There's no nice, black and white answer to that question anymore in terms of a given amount of time being the deciding factor. How long it takes a case to go to trial certainly is one thing to be considered; however, the major other factors (or at least the easiest ones to explain here) are whether it appears that the defendant really does both want a speedy trial and takes the appropriate steps in a timely manner to communicate that to the court. For example, a delay of a year that's mostly because the defendant or his attorney requested multiple resets due to discovery requests, scheduling conflicts, time needed to consider the plea offer, or a need for the client to pay his attorney followed by one two month continuance at the State's request because a witness could not appear for a scheduled trial date, followed by a motion to dismiss on speedy trial grounds on the eve of the actual trial date would probably not result in a successful speedy trial claim. On the other hand, if the State took six months to get the case filed to begin with, and the defendant requested a trial setting at the first or second court setting, but the State then asked for three or four continuances (or maybe even if the case just got reset for a year or two because the court had an overloaded docket), that might be a more likely scenario for speedy trial relief, especially if the defendant had explicitly requested a speedy trial early in that time line, but not received one for quite some time.
I agree with Ms. Foley. Speedy trial rights are largely constitutional in nature and are governed by the appropriate Texas and Federal cases which decided speedy trial claims. In addition to demanding your right to a speedy trial and making sure any delay was not your fault, you must also prove "harm" in the failure of the court to bring your case to trial in a timely fashion. But as a practical matter, it's rarely in someone's best interest to obtain a speedy trial. This is, of course, something best left to your criminal defense lawyer to explain. But after practicing criminal law for over 20 years, the best possible results for the accused come after extended delays. The old adage in criminal defense work is "Deny, Delay, & Defend." In any case, discuss the issue of delay with your lawyer.

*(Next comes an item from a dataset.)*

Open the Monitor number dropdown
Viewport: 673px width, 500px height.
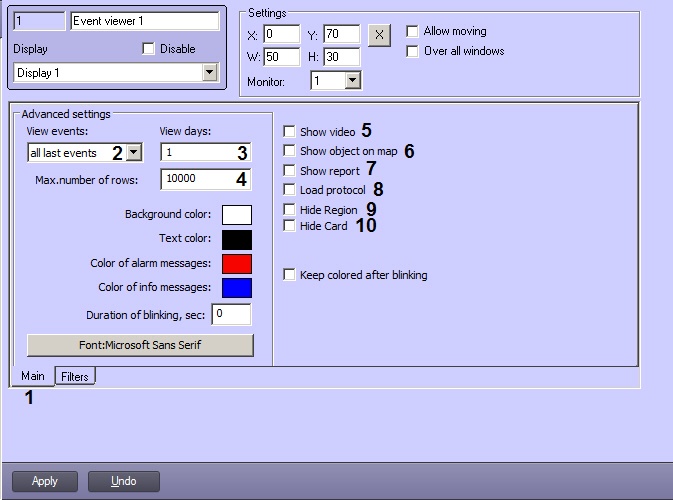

very rarely. almost never.
As you may have gathered from the preceding answers, there are numerous factors at play here. But the main ones are an Early assertion of the right, Consistent assertion of the right, Proof of Harm when and as the case is delayed, actual Wrong doing or Bad Faith on the part of the State or the Court. Administrative reasons (and they are plentiful) for delays will generally get the state off that hook. Hard "go - no go test" numbers (Your case must be dismissed if it has not been brought to trial before the passage of X number of days) have been abolished for some time, now. If you don't already have an attorney, you need to change that. If you do, s/he wasn't kidding when they said, "almost nobody gets their case dissmissed that way."
This answer is in the nature of general information only and does not constitute legal advice or the formation of an attorney-client relationship.
The speedy trial statute applies to DWI in the same way it applies to every other felony. It is important to remember that any delays that are caused by the defendant's own motioning or requests for additional time, objections, etc., do not count toward the 60 days or 90 days...whatever the time period may be.